5.                       a) Le for de la poursuite est au domicile du débiteur (art. 46 LP). Le débiteur qui n’a pas de domicile fixe peut être poursuivi au lieu où il se trouve (art. 48 LP).

                        b) Le domicile est déterminé selon les critères prévus par l'article 23 al. 1 CC, dont il résulte qu’une personne physique a son domicile au lieu ou dans l'État où elle réside avec l'intention de s'y établir, ce qui suppose qu'elle fasse du lieu en question le centre de ses intérêts personnels et professionnels.
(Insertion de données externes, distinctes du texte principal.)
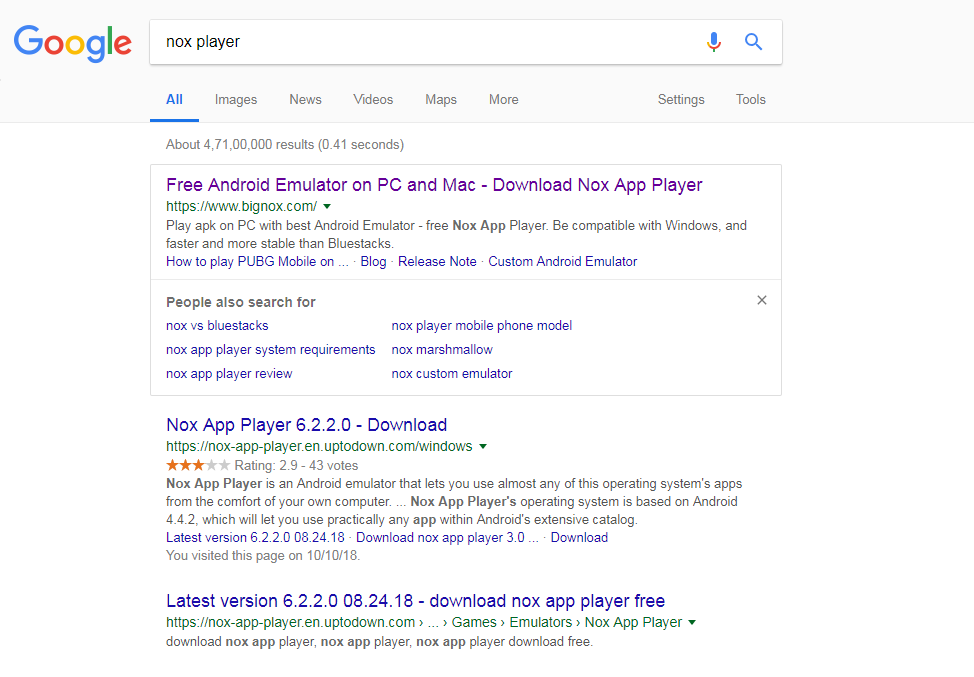974x677 pixels.
Task: Open the Maps results tab
Action: [x=440, y=99]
Pour savoir quel est le domicile d'une personne, il faut tenir compte de l'ensemble de ses conditions de vie, le centre de son existence se trouvant à l'endroit, lieu ou pays, où se focalisent un maximum d'éléments concernant sa vie personnelle, sociale et professionnelle, de sorte que l'intensité des liens avec ce centre l'emporte sur les liens existant avec d'autres endroits (ATF 125 III 100 cons. 3 p. 102). La jurisprudence ne se fonde pas sur la volonté intime de l'intéressé, mais sur l'intention manifestée objectivement et reconnaissable pour les tiers (ATF 119 II 64 consid. 2b/bb).

                        c) Le lieu de séjour, au sens de l’article 48 LP, se trouve là où le débiteur réside pour une certaine durée et il convient de se baser sur l’apparence extérieure, plutôt que sur des éléments subjectifs tels que la volonté (Gilliéron, Commentaire LP, n. 13 et 14 ad art. 48 LP).
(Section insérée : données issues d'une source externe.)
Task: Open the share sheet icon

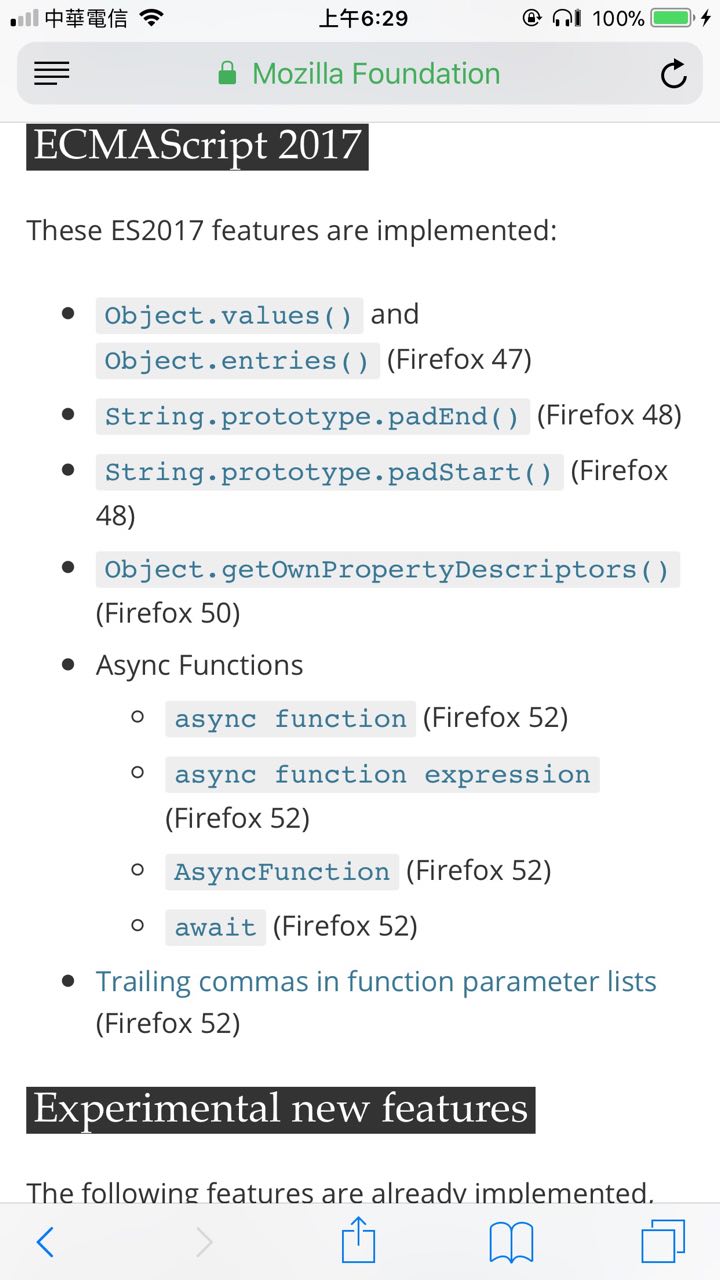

                        d) Le débiteur qui séjourne dans un établissement de détention et qui a, à son ancien domicile, une personne chez qui il peut retourner, conserve son domicile à cet endroit, mais le détenu qui a complètement renoncé à son ancien domicile doit être poursuivi à son lieu de détention (Schmid, Basler Kommentar SchKG, 2ème éd., n. 51 ad art. 46).

                        e) En l’espèce, le recourant n’a plus de domicile à B.________, même si ses papiers y sont éventuellement encore déposés. Comme il l’explique lui-même, la maison dont il était propriétaire dans cette localité a été vendue aux enchères, en novembre 2013, à la demande de ses créanciers. Le recourant ne soutient pas que quelqu’un y vivrait, chez qui il pourrait retourner à sa libération. Vu les circonstances, c’est d’ailleurs extrêmement peu probable. C’est donc à bon droit que l’AiSLP a retenu que le domicile à B.________ est « largement dépassé ».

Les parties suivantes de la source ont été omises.